Then she walked a few steps farther and stopped at the corner of the altar.
“How long have you been here?” Beyond the chill of her tone, her voice was hoarse and her consonants muffled, as if she had a cold – or as if she had been crying.
Had she felt what he had? He did not want her to suffer so ever again, but it thrilled him all the same. It was a beautiful, almost miraculous proof of their bond.
“An hour or two…” he ventured. “Since the brothers went out after Matins.”
“I thought you might have seen me coming and run here to surprise me.”
“I knew nothing of it,” he murmured soothingly, as men spoke to skittish foals: if he said the wrong thing he knew she would bolt. “I could not sleep…”
She snorted. “And when you cannot sleep, you come to pray for ‘an hour or two’?”
He thought his presence and the pools of wax sufficed as answers.

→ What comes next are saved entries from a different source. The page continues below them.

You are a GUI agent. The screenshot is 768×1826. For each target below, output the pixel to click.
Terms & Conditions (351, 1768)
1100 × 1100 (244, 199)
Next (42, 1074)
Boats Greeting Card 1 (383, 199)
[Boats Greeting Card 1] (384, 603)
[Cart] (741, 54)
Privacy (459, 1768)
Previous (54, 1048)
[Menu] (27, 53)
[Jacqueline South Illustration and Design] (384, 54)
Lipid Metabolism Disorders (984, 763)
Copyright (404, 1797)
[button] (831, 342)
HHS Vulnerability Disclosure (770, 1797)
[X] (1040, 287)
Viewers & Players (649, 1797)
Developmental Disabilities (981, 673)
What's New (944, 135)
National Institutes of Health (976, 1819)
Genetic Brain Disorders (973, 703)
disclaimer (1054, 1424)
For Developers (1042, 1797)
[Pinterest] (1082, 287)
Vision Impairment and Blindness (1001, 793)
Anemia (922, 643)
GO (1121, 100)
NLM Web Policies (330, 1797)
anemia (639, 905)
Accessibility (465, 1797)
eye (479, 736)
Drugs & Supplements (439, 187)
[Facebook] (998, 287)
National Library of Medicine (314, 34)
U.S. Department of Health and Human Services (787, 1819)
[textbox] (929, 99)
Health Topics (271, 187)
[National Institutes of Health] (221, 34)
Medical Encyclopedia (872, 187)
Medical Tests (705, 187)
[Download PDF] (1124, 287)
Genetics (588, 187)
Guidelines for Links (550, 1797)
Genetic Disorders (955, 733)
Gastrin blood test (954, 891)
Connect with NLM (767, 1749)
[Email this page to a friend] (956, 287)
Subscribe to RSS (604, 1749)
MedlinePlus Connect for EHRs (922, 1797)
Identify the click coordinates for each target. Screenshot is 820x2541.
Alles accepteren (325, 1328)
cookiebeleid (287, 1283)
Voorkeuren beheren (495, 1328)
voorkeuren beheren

She tried to glance at him over her shoulder, but he was silent and still. He knew her well enough for that. Finally she turned around.
Only then did he speak. “Tonight I do, and my prayers are answered.”
Her lip began to curl into a sneer.
“And you, Flann?” He paused to savor her name as it dissolved on his tongue. He was speaking to her, and for once she was hearing. She had come. “Could you not sleep?”
She reared back her head and turned her face aside, but not quickly enough to prevent him from seeing the grimace of pain’s echo on it.
At that instant a galloping fear overtook his joy. At last he understood that she might not have come on account of his own anguish but for some dreadful reason of her own. She could not have known he was hurting. She would not have come if she had.
“Flann! What has happened?” he begged. “Liadan!”
He had said her name as often as her mother’s, despite having seen her only a few times in her life. He had lipped it, whispered it, purred it, cooed it, laughed it; he had practiced it in every tone except one of terror. If she was ill – if she was in danger–
“My daughter is with the Abbot,” Flann snarled. “Nothing has happened. What is she to you?”
It was not merely a rebuke meant to put him in his place. She balled up her fists, clenched her teeth, and stared at him with such defiance that her rigid body shook with the strain of keeping itself still.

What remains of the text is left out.